Von MAX ROLAND | Die Hetzjagden von Chemnitz: Es scheint sie nicht gegeben zu haben. Aber das Narrativ steht.

Unheilvolle historische Linien: „Jetzt wird rücksichtslos durchgegriffen“ titelte das NS-Blatt „Völkischer Beobachter“ nach dem Reichstagsbrand. Wenn anhand der „Hetzjagden“ von Chemnitz jetzt zum „harten Durchgreifen“ gegen die AfD und andere aufgerufen wird, dann kann man fast nur Parallelen sehen.

Bereits in meiner Kolumne „Gegenwind“ habe ich mich Chemnitz gewidmet. Bereits dort habe ich in Frage gestellt, ob es die „Hetzjagden“ wirklich gab. Zwar wurde die Geschichte uns sogar von der Kanzlerin höchstselbst erzählt: Aber niemand, nicht der Regierungssprecher, nicht die zahllosen Qualitätsmedien unseres Landes, die sich doch sonst dem Kampf gegen „Fake-News“ verschreiben, keiner lieferte Beweise für die Angeblichen Jagden auf Ausländer.
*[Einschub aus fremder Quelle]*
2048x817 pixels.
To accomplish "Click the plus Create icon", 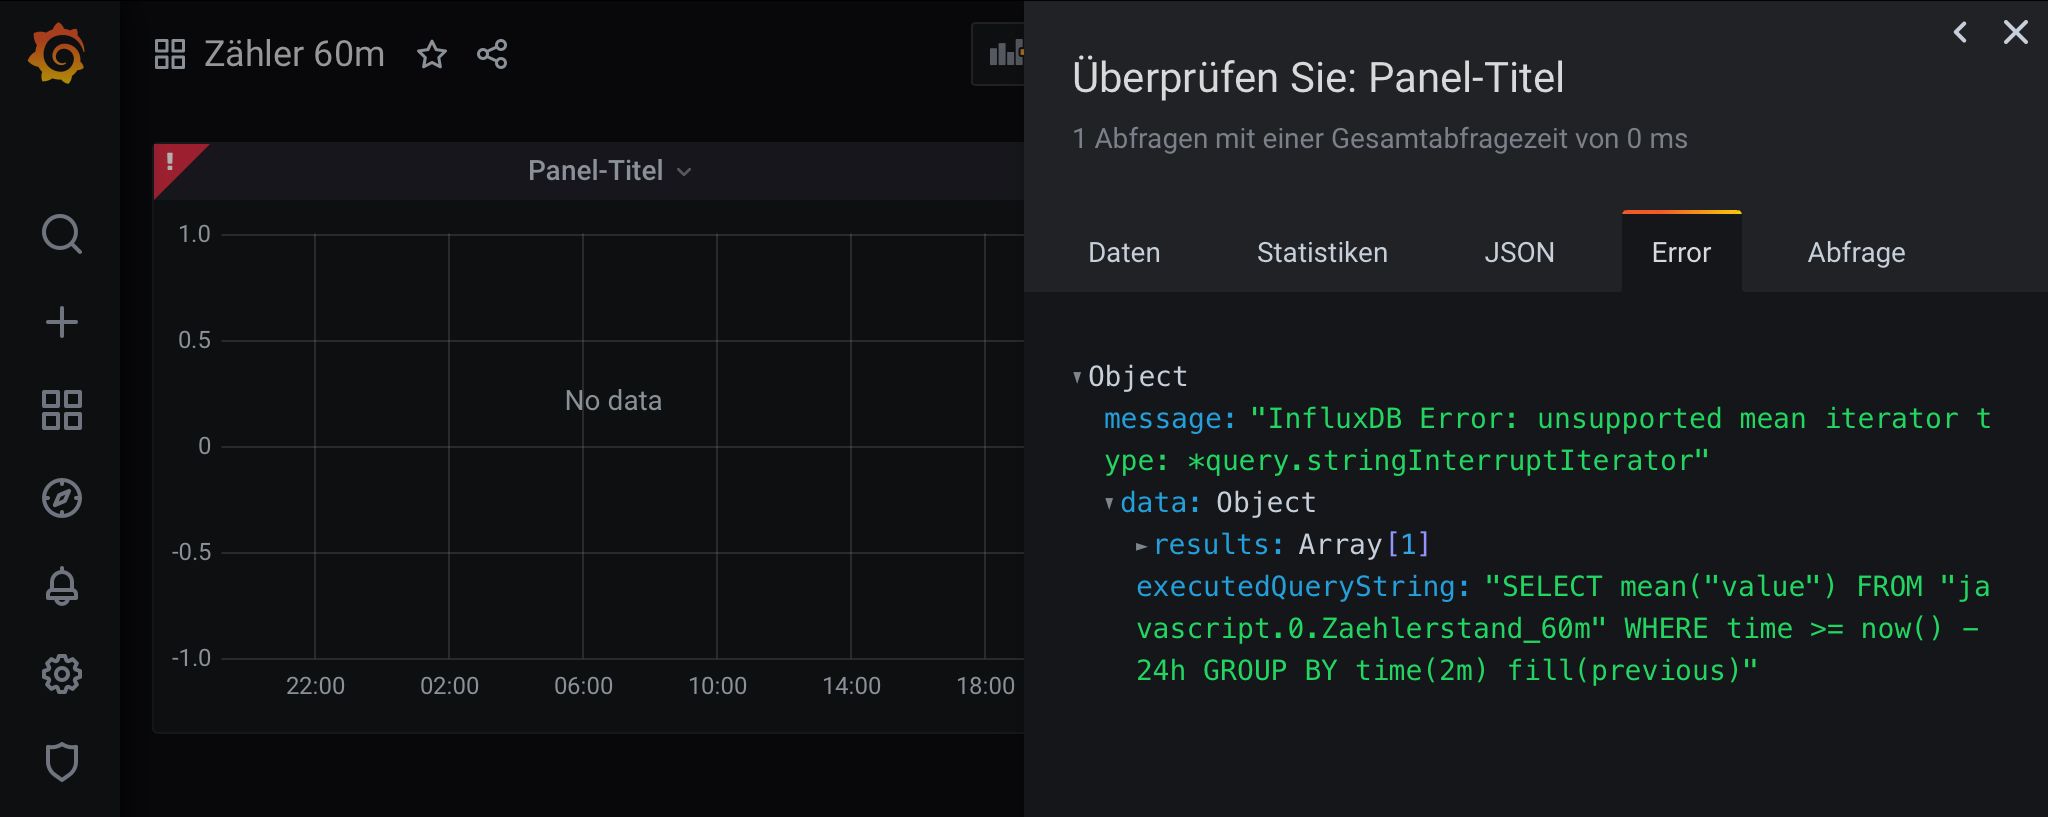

Auch gut eine Woche nach den Ereignissen in Chemnitz wurde kein stichhaltiger Beweis für diese Hetzjagden vorgelegt.

Jetzt kommt aber das Gegenteil ans Licht: Es scheint die fast schon Triumphal durch die Schlagzeilen der Haltungsblätter geschleiften Hetzjagden gar nicht gegeben zu haben. Denn die Generalstaatsanwaltschaft Sachsen hat auf verschiedene Anfragen immer das gleiche erklärt: Man habe keine Kenntnis über solche Ereignisse. Meine Jagd nach der Hetzjagd, die ich jetzt seit den Beginn der Medienberichterstattung betrieben habe, hat also nun doch zu einem Ergebnis geführt: Es gab sie nicht. Das wird man natürlich in den großen Medien, die diese These bis zum Exzess verbreitet haben, nicht lesen. Kein Politiker wird sich korrigieren. Das Narrativ steht, anhand dessen man jetzt zum Angriff gegen „die Bösen“ blasen kann, also alle, die die eigene politische Vormachtstellung bedrohen. Der Reichstag hat gebrannt, und man hat den Schuldigen gefasst, jetzt kann man zurückschlagen.
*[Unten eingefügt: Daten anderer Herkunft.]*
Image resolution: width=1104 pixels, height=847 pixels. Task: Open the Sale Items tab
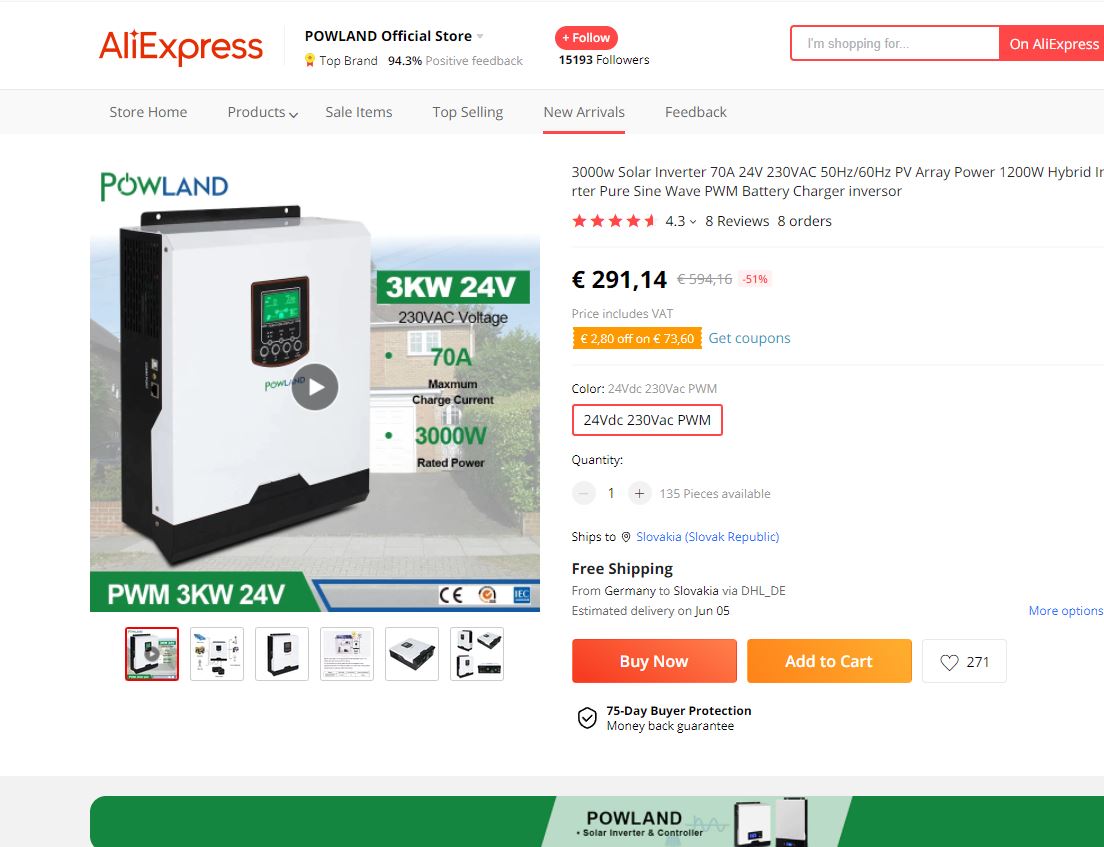click(x=358, y=113)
Ganz im Ernst, man kann den gerade eben gezogenen Vergleich vielleicht für Vermessen halten: Ich glaube aber, er ist angebracht, um das dahinterliegende, perfide Prinzip zu verdeutlichen. 1933 hatten die Nazis mit dem Reichstagsbrand die perfekte Propagandalüge, um Kommunisten und alle anderen, die ihnen noch wirklich Widerstand leisteten, Endgültig auf voller Front anzugreifen und die Maske fallen zu lassen.  Wenn die Hetzjagden, die es nicht gab, nun der Grund sind, um gegen die AfD vorzugehen (Wie von CDU bis Linke jetzt schon offensiv gefordert wird): Dann bewähren sich in Deutschland alte Methoden. Nazi-Methoden im Kampf gegen „Nazis“: Der K(r)ampf gegen Rechts wird endgültig zur Farce.

Mittlerweile würde ich am liebsten Täglich Artikel zu Chemnitz schreiben. Was unter dem Vorwand der angeblichen Ereignisse dort jetzt in Deutschland passiert, macht mich wütend und fassungslos.  Ich kann gar nicht so viel schreiben, wie ich sagen möchte. Und wer jetzt an das berühmte Max-Libermann-Zitat denkt, der hat meine Gefühlslage auch schon ganz richtig erkannt.

1 Antwort

  1. le chaim sagt:

    Ja, es ist wirklich zum Kotzen! Diesen verlogeneren Machtgeiern traut man inzwischen tatsächlich Notstandsgesetze zu. Ich hoffe allerdings, dass es genug Leute gibt, die sich dagegen wehren werden. Wozu Sie mit Ihren Artikeln ja auch beitragen – also lassen Sie sich nicht entmutigen sondern schrei(b)en Sie weiter gegen diesen Wahnsinn an!